## Fragmento seleccionado
La sesión del Parlament de Catalunya ha ido de perillas, el clima era propicio, el reparto de papeles entre los asistentes ha funcionado perfectamente. Al llegar yo, los reporteros han disparado todas sus cámaras, o sea que la prensa ha respondido, veremos lo que cuentan mañana. Esta tarde, en las noticias de Catalunya Informació ya han recogido el acto, y han mencionado mi observación de que el 50 por ciento de los asociados a las asociaciones pro muerte digna, en Europa, son católicos. Católicos no vaticanistas. Los convocados éramos la DMD y el señor Lluís Monset, presidente de la comisión de bioética. Presidía la comisión de justicia Roc Fuentes… Por parte de DMD concurríamos JTB, el catedrático de derecho penal Joan Josep Queralt y yo mismo…

JTB después de la sesión parlamentaria: “Tendrías que haber visto cómo te escuchaba la gente; eres toda una institución en Cataluña”

6 de abril de 1997

Días de primavera, alergia y polen. Pasó ya la resaca de mi visita al Parlament. “Te hemos visto por la tele.” Reseñas y fotos en la prensa. Bien; eso fue ayer, hoy está todo olvidado. La prensa diaria es el registro puntual de lo que habrá que olvidar al día siguiente. Hoy la noticia es el fallecimiento de Allen Ginsberg, uno de los últimos supervivientes de la beat generation.

## Tarea asignada
Copie el fragmento seleccionado completo, de principio a fin y sin ninguna modificación.

## Datos proporcionados

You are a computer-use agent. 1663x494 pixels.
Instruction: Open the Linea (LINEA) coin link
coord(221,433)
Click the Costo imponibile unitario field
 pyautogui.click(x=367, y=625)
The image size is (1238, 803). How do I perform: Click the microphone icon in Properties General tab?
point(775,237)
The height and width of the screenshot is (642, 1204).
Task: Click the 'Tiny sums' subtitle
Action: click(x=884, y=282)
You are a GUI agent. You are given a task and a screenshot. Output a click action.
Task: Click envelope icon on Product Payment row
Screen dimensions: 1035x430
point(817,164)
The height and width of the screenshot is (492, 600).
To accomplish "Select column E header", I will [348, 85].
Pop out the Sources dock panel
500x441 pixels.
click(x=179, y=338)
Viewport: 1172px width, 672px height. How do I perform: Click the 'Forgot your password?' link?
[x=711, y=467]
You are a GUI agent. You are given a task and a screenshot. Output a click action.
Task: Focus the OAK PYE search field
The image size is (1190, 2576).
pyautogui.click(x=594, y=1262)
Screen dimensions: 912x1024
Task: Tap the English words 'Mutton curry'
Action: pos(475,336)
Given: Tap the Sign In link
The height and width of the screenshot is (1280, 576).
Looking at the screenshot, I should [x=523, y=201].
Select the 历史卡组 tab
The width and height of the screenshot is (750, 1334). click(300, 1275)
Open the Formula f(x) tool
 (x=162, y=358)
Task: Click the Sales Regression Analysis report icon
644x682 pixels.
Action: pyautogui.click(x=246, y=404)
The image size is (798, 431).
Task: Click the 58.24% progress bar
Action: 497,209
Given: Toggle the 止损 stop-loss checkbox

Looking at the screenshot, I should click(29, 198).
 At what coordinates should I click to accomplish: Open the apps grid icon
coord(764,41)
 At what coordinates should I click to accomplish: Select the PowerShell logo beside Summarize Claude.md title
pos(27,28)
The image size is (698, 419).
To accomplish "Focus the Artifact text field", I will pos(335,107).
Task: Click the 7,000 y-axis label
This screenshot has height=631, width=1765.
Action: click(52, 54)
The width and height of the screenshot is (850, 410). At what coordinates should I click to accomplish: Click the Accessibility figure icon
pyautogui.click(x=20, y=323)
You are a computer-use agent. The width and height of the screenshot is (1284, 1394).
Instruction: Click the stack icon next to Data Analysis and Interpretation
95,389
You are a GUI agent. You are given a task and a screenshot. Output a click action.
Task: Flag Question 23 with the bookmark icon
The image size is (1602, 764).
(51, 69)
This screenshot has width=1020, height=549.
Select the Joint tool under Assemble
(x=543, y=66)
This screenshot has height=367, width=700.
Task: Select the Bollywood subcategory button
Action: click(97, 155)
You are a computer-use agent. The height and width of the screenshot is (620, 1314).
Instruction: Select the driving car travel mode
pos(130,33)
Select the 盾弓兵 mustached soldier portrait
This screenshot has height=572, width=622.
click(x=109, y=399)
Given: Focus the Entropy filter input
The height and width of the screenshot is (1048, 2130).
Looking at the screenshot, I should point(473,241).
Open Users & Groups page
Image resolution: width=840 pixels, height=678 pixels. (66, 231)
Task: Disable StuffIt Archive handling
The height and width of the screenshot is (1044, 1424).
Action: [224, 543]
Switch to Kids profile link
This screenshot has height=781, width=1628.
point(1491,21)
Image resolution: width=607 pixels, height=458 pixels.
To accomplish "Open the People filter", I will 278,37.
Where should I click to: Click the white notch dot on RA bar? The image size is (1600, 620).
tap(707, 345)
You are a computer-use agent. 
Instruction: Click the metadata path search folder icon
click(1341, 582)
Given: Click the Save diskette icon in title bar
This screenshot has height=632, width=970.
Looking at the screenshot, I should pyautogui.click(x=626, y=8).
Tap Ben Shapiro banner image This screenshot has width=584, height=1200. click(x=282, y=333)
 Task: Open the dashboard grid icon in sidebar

## Su solución
La sesión del Parlament de Catalunya ha ido de perillas, el clima era propicio, el reparto de papeles entre los asistentes ha funcionado perfectamente. Al llegar yo, los reporteros han disparado todas sus cámaras, o sea que la prensa ha respondido, veremos lo que cuentan mañana. Esta tarde, en las noticias de Catalunya Informació ya han recogido el acto, y han mencionado mi observación de que el 50 por ciento de los asociados a las asociaciones pro muerte digna, en Europa, son católicos. Católicos no vaticanistas. Los convocados éramos la DMD y el señor Lluís Monset, presidente de la comisión de bioética. Presidía la comisión de justicia Roc Fuentes… Por parte de DMD concurríamos JTB, el catedrático de derecho penal Joan Josep Queralt y yo mismo…

JTB después de la sesión parlamentaria: “Tendrías que haber visto cómo te escuchaba la gente; eres toda una institución en Cataluña”

6 de abril de 1997

Días de primavera, alergia y polen. Pasó ya la resaca de mi visita al Parlament. “Te hemos visto por la tele.” Reseñas y fotos en la prensa. Bien; eso fue ayer, hoy está todo olvidado. La prensa diaria es el registro puntual de lo que habrá que olvidar al día siguiente. Hoy la noticia es el fallecimiento de Allen Ginsberg, uno de los últimos supervivientes de la beat generation.